I'm told that all press is the partisan press of one side or the other, but it seems that there is little to no investigative reporting done by the conservative media - I wonder if it's an opportunity.
Fox News is not investigating complex issues because investigating complex issues is not within their remit. Their remit is to repeat simple memes that form easy sound bites for viewers receptive to that kind of thing.
The WSJ on the other hand has excellent investigative journalism which is usually well separated from conservative partisan commentary - see Carreyrou as a good example.
> it seems that there is little to no investigative reporting done by the conservative media
There is, but if you're ever exposed to it it's probably in the context of brutal point-by-point debunking. On account of how it tends to be hilariously bad. Like that recent Mules "documentary" from D'Souza, or various Sinclair must-run pieces. Typically they're just very-slanted advocacy masquerading as investigative reporting. Or they take the form of popular opinion-jockeys running special "exposé" episodes that are also mostly or entirely easily-dismissed-with-public-info BS. Collectively, these seem to sate the conservative demand for conservative-flavored investigative journalism, and are all much cheaper than doing actual investigation, especially since you'll always find something to "expose" and there are never any dead-ends wasting time and money (since there's no need for actual substance behind the whole exercise).

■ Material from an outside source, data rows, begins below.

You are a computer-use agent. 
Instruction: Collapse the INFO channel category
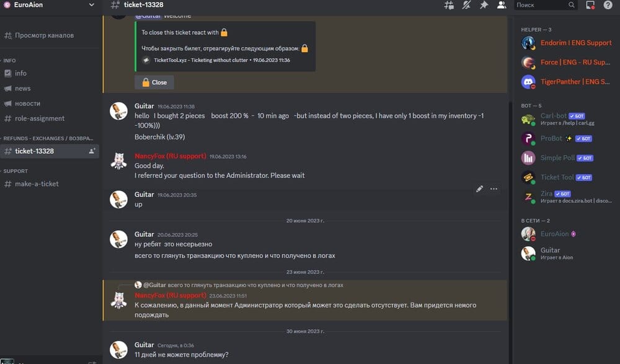pos(10,61)
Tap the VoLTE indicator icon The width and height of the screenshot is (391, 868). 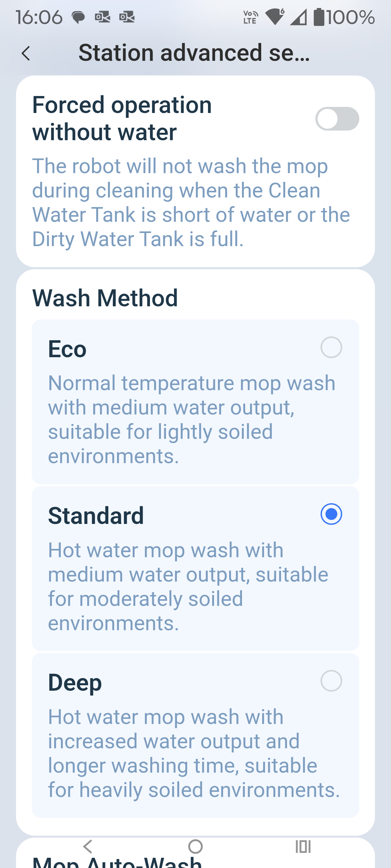pyautogui.click(x=250, y=17)
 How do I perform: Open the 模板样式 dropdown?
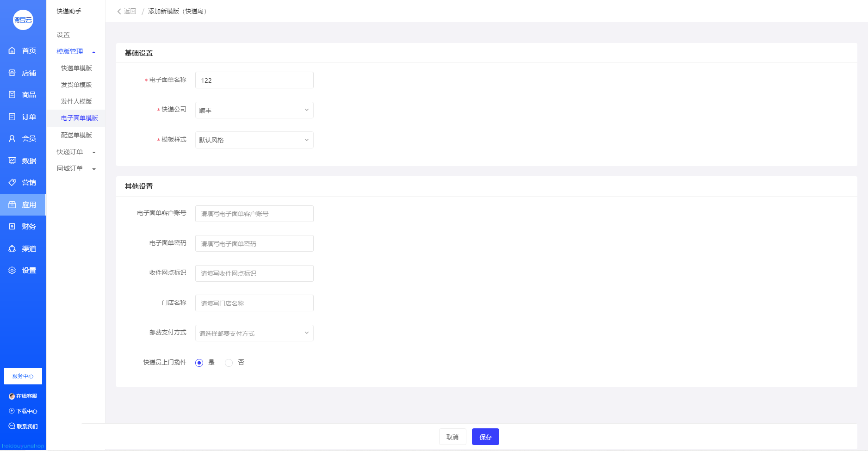click(254, 140)
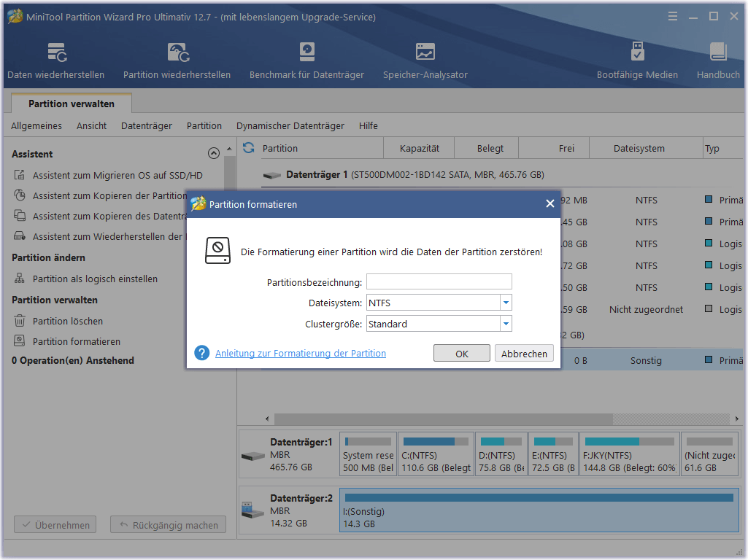Viewport: 748px width, 560px height.
Task: Open the Dynamischer Datenträger menu
Action: [288, 125]
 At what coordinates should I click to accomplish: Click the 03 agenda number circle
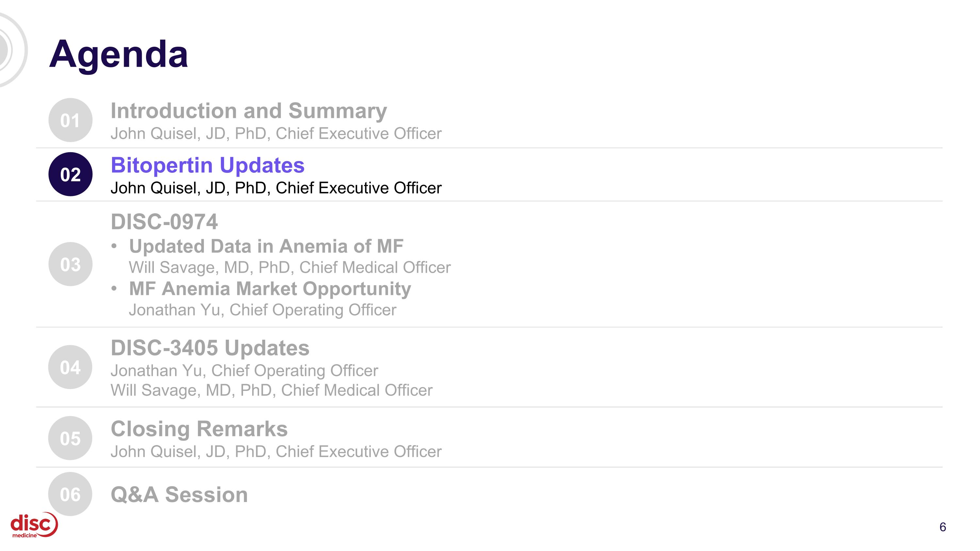point(70,264)

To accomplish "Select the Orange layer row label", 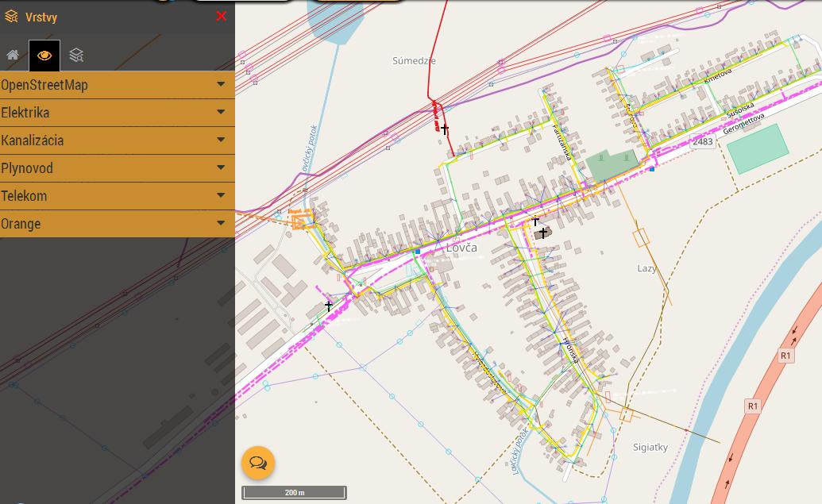I will (21, 224).
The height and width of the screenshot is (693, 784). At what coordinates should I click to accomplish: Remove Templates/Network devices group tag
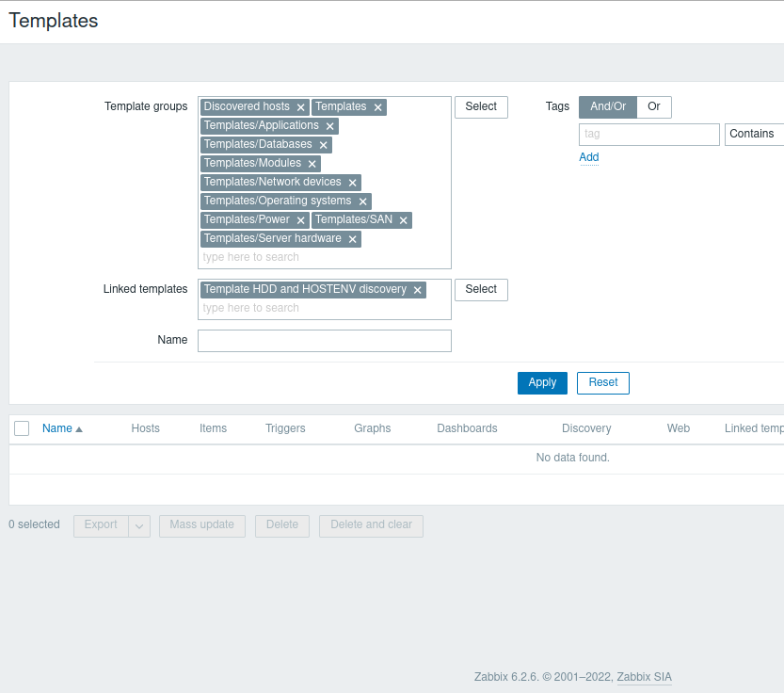tap(353, 183)
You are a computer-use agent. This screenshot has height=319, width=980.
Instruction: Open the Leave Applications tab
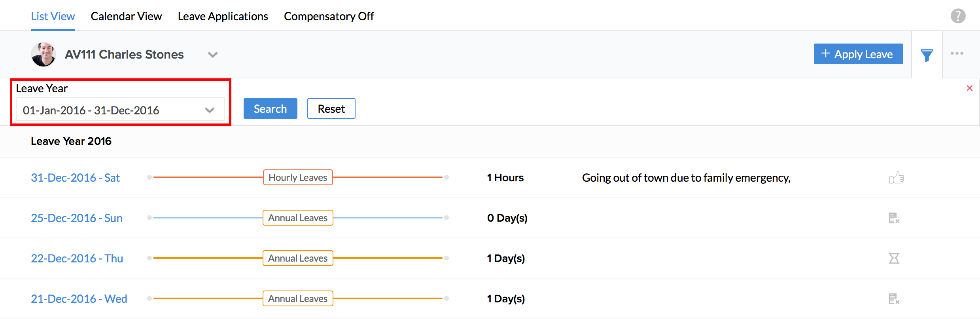[x=223, y=16]
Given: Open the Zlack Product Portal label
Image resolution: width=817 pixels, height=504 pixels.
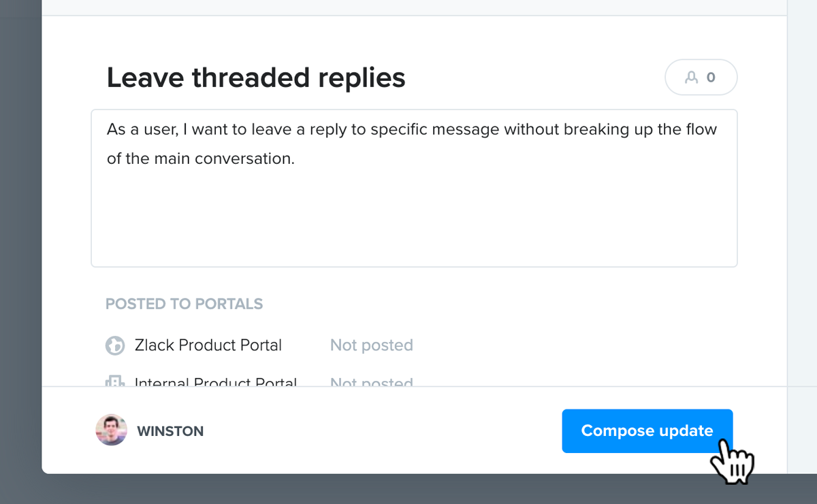Looking at the screenshot, I should pos(208,345).
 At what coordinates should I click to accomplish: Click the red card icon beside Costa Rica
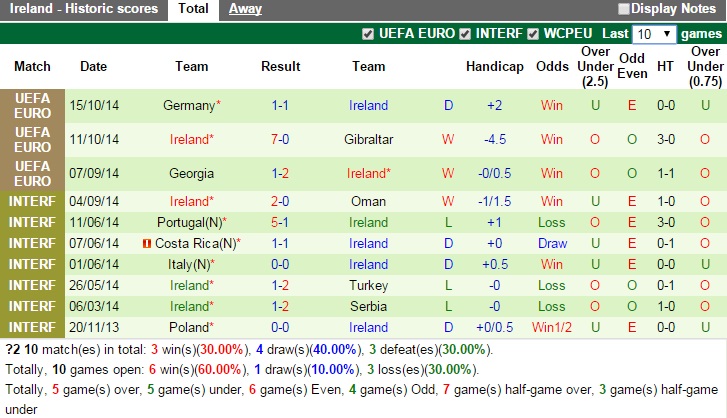pos(147,244)
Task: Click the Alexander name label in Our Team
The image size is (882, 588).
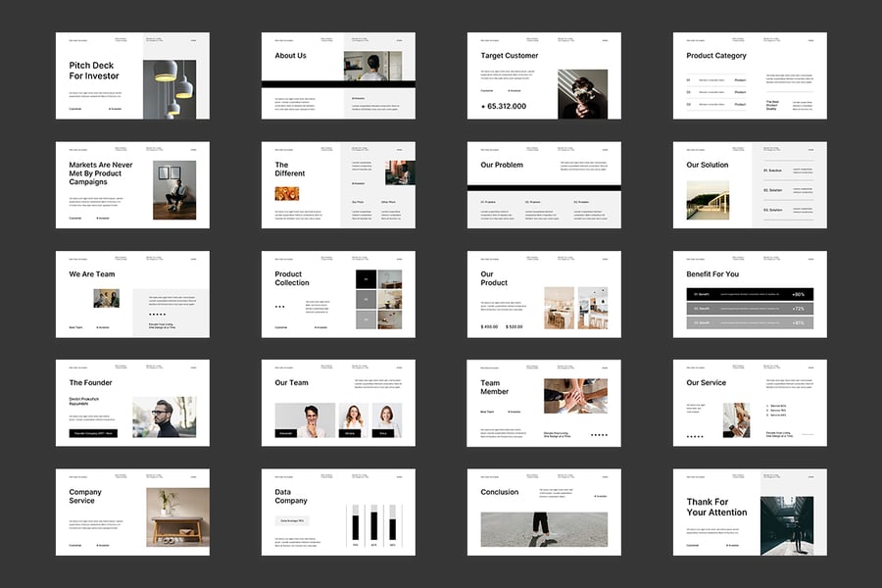Action: [285, 432]
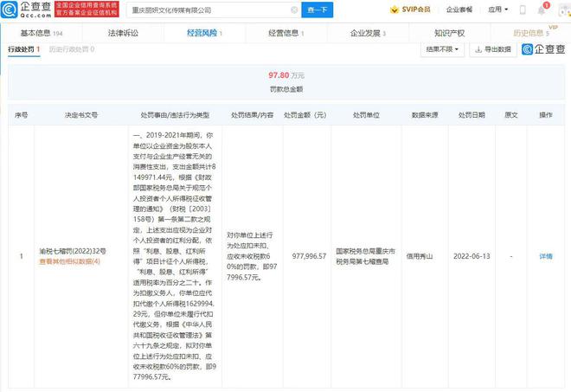Click the 导出数据 export button
Screen dimensions: 571x392
491,50
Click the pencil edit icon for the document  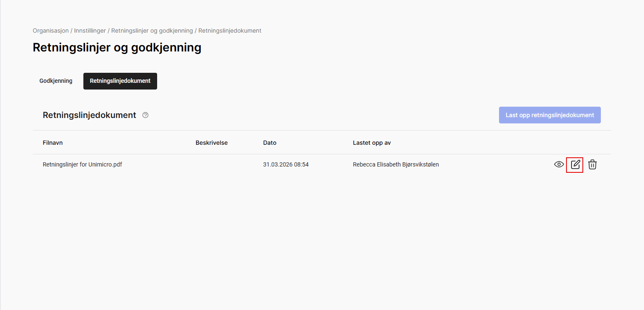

If you mean from actual newsrooms, sure, those don't do much investigative reporting, but then there aren't a lot of conservative newsrooms. And it's not like the non-conservatives ones do much, either, with a few exceptions.
Unless you actually watch conservative media, you won't know about their investigative reporting, because it will rarely be mentioned in Democrat media.
And if it is mentioned, it is dismissed as misinformation, like Hunter Biden's laptop.
Prefacing this with the coordinated media blackout on the laptop story was horrendous. You couldn't even send a message using Messenger to a friend about it.
The long form journalism that the partisan press produces, both sides here, amounts to little more than fan service. It's incapable of investigating things out of public interest without it relating to their kayfabe. MSNBC can produce thousands of hours about Trump/Russia, but the for the Snowden leaks you get a few seconds of a professional talking head, who had to take off his lanyard with his CAC right before taping, telling you how Snowden is a bad man.
How do their audiences compare to everything else on TV? The fact there are two, made three, programs out of... what, 1000 programs a week? I wouldn't take that as evidence that broadcast TV is well suited for long form journalism.
They're often good material. But they are way way way fringe. 60 Minutes especially is probably only still around because it would be a public embarrassment to kill it.
I mean, the heavy metal sonic aesthetic is not well suited for Mariachi music. The fact that Metalachi exists and has a following doesn't disprove the hypothesis.